(Collected data)
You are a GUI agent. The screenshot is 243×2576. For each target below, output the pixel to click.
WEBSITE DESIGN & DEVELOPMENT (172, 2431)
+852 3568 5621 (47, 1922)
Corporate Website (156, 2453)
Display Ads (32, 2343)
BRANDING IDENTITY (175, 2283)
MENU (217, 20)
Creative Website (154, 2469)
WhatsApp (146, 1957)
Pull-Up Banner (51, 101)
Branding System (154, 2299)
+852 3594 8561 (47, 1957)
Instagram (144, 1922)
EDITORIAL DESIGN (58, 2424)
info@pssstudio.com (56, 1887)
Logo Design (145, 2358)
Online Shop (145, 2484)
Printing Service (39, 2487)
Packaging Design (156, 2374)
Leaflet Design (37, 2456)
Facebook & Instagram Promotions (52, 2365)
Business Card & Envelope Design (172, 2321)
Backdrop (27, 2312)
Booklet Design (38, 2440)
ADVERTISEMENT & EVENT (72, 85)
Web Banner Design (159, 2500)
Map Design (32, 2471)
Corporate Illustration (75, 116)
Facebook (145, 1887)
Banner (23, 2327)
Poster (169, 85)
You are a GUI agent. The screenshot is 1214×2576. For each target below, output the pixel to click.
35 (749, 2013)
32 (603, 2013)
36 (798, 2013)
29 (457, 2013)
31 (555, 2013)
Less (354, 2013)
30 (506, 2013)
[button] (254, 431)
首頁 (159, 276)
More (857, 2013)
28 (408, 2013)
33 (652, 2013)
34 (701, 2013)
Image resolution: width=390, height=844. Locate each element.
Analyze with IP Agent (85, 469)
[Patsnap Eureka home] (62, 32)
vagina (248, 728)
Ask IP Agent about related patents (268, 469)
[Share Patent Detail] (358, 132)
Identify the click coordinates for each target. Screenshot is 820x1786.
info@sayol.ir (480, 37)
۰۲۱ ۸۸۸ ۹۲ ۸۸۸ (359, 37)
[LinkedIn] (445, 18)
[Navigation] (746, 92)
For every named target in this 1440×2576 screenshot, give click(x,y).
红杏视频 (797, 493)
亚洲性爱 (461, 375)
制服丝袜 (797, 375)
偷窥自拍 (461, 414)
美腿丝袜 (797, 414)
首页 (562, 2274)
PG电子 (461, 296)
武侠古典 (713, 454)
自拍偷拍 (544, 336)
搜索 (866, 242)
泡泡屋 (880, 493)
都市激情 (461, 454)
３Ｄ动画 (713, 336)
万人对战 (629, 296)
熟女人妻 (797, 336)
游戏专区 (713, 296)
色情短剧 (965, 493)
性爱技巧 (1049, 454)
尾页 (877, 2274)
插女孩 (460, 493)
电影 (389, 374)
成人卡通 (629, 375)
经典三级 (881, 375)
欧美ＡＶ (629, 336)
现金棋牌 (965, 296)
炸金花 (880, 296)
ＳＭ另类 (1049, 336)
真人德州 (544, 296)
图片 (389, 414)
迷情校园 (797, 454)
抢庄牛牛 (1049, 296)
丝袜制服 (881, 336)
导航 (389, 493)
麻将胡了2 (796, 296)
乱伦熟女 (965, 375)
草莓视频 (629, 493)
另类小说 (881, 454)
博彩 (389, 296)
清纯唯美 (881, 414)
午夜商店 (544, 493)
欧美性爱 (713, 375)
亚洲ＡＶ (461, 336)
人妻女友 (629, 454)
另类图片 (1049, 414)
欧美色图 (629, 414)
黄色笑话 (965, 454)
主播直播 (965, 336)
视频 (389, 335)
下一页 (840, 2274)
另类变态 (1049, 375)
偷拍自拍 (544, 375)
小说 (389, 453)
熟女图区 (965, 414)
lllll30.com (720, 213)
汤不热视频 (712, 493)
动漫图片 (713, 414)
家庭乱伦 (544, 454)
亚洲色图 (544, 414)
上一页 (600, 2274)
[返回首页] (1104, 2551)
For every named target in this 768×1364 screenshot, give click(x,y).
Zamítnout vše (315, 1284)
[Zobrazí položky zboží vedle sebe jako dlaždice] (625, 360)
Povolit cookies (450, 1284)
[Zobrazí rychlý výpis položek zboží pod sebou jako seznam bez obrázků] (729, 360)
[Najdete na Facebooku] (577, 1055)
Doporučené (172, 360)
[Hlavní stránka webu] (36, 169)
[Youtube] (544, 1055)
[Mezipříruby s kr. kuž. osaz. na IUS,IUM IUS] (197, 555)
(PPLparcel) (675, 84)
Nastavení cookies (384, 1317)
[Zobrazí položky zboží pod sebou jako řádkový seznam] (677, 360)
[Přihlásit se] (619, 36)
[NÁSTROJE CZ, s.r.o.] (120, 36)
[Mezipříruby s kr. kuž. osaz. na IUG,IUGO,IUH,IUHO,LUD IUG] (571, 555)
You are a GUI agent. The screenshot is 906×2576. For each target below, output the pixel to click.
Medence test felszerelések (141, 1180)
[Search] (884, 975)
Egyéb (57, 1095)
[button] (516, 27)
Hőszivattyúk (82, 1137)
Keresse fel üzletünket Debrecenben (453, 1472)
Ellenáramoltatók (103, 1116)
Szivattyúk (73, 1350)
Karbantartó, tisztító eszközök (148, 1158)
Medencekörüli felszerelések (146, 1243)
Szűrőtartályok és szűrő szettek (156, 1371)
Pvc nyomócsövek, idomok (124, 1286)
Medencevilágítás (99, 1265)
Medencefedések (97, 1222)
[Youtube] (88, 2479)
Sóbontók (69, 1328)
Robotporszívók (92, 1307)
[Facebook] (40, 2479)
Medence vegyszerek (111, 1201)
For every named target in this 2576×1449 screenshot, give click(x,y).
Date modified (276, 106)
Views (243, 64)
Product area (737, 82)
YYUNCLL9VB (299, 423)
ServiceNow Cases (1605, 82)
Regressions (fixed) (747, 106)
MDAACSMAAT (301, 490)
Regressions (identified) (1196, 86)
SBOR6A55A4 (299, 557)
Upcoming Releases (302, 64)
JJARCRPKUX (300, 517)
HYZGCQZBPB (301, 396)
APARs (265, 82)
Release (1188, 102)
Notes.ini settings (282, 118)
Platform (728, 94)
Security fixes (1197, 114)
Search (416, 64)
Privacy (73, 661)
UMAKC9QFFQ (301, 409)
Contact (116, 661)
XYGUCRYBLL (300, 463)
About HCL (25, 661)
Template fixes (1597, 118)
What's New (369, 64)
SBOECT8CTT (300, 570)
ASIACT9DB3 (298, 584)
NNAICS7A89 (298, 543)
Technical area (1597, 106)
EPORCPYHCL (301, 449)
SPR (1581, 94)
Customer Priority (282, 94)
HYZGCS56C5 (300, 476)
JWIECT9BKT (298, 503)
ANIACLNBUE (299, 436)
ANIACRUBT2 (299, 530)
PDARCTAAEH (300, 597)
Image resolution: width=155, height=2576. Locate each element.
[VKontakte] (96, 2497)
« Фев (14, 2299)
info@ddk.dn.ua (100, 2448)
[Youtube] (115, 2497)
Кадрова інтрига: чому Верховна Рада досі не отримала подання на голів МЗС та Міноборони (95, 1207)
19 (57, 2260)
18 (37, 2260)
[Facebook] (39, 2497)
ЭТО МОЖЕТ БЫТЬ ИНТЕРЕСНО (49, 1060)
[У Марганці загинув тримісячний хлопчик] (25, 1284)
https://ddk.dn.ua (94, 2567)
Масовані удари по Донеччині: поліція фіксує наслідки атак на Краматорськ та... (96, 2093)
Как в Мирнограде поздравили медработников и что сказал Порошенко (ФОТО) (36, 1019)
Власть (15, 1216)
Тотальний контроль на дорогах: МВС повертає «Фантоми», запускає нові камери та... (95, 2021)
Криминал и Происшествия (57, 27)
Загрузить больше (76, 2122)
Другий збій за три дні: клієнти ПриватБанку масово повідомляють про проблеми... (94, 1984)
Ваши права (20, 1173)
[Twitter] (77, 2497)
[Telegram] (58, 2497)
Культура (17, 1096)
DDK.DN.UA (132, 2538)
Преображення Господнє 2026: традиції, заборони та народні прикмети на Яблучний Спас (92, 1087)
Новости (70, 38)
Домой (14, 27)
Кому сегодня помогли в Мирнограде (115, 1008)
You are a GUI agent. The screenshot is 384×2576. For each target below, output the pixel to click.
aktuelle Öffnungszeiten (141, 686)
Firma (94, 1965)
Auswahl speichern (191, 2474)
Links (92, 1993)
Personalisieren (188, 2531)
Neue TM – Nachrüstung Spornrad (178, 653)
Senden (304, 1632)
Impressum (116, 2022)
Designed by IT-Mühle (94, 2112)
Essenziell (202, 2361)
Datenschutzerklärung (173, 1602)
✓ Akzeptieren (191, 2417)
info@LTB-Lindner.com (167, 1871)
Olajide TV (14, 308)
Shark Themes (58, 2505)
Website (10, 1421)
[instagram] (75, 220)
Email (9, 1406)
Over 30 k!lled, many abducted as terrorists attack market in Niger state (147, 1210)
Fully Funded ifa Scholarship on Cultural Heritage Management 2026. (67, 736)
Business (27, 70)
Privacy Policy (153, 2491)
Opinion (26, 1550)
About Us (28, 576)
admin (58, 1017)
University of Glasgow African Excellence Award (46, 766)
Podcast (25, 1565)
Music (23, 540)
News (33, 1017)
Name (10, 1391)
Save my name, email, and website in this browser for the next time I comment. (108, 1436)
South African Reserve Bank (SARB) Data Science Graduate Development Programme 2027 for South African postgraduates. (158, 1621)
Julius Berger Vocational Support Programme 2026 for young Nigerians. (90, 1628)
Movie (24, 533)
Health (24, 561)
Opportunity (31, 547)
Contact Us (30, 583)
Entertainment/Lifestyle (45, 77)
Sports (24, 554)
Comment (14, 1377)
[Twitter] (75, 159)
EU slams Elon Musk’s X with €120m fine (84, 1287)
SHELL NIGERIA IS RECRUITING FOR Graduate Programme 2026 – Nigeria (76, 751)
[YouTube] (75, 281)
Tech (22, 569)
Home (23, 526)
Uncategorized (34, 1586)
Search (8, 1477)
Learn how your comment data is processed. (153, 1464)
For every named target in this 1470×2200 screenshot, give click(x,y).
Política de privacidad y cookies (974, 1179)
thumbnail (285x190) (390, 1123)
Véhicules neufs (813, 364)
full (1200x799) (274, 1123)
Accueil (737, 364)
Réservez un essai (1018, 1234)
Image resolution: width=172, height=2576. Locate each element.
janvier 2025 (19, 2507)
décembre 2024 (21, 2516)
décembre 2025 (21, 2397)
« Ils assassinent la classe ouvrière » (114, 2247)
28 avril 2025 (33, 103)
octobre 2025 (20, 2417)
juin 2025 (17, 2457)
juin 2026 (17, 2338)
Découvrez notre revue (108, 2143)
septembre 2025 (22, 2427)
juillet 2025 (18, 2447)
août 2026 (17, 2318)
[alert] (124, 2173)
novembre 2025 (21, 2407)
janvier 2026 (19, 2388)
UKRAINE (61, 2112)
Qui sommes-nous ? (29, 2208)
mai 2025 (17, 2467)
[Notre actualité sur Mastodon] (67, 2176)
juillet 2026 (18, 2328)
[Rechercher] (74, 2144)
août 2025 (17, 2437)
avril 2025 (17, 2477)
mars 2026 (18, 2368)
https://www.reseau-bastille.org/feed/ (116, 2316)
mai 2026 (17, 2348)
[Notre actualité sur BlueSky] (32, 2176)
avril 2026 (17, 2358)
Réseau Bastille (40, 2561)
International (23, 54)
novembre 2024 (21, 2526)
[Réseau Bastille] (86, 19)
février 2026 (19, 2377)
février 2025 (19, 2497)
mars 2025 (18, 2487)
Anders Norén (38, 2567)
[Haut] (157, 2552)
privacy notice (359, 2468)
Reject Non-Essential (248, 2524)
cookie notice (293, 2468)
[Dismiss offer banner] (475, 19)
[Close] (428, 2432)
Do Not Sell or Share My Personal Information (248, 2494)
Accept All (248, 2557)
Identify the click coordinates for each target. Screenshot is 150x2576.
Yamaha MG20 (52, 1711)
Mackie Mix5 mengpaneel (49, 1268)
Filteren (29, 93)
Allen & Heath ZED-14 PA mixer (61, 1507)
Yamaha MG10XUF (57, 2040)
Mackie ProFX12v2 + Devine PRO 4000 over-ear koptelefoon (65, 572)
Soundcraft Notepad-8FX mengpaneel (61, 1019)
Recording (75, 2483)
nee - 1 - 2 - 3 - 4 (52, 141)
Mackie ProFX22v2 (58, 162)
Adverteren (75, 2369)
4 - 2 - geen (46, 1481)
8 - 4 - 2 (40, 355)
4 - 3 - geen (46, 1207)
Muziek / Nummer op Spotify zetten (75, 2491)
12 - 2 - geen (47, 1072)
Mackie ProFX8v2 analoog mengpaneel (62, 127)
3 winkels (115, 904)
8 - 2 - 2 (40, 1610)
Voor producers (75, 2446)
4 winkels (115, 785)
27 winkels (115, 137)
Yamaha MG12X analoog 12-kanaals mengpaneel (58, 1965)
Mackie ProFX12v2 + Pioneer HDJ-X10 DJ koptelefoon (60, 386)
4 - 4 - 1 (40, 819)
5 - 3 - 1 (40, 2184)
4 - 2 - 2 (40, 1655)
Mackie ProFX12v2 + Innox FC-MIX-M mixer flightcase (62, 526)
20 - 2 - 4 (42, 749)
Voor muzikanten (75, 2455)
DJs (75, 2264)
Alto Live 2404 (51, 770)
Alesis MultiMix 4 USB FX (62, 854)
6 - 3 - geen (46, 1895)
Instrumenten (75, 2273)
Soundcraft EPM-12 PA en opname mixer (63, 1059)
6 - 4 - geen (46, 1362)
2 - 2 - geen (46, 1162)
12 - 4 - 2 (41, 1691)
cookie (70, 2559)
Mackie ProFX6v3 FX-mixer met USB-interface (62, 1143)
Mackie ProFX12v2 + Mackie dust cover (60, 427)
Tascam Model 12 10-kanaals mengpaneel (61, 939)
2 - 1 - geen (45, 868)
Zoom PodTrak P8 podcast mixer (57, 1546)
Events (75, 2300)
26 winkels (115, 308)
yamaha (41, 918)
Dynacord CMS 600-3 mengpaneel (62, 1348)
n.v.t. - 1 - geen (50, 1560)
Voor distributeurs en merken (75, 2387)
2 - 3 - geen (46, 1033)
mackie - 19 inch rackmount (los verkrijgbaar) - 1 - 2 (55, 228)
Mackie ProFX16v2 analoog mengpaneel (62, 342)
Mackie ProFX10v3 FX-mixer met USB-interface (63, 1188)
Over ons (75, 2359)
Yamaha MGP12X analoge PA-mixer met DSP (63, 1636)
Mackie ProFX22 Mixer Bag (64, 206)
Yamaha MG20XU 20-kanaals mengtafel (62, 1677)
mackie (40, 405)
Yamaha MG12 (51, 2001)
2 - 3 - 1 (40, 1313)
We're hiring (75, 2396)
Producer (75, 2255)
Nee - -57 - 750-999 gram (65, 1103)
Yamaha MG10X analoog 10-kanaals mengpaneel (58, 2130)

The task —
Within the data above, how many lines include the word "položky"? Respond with the number only.

Answer to the problem —
2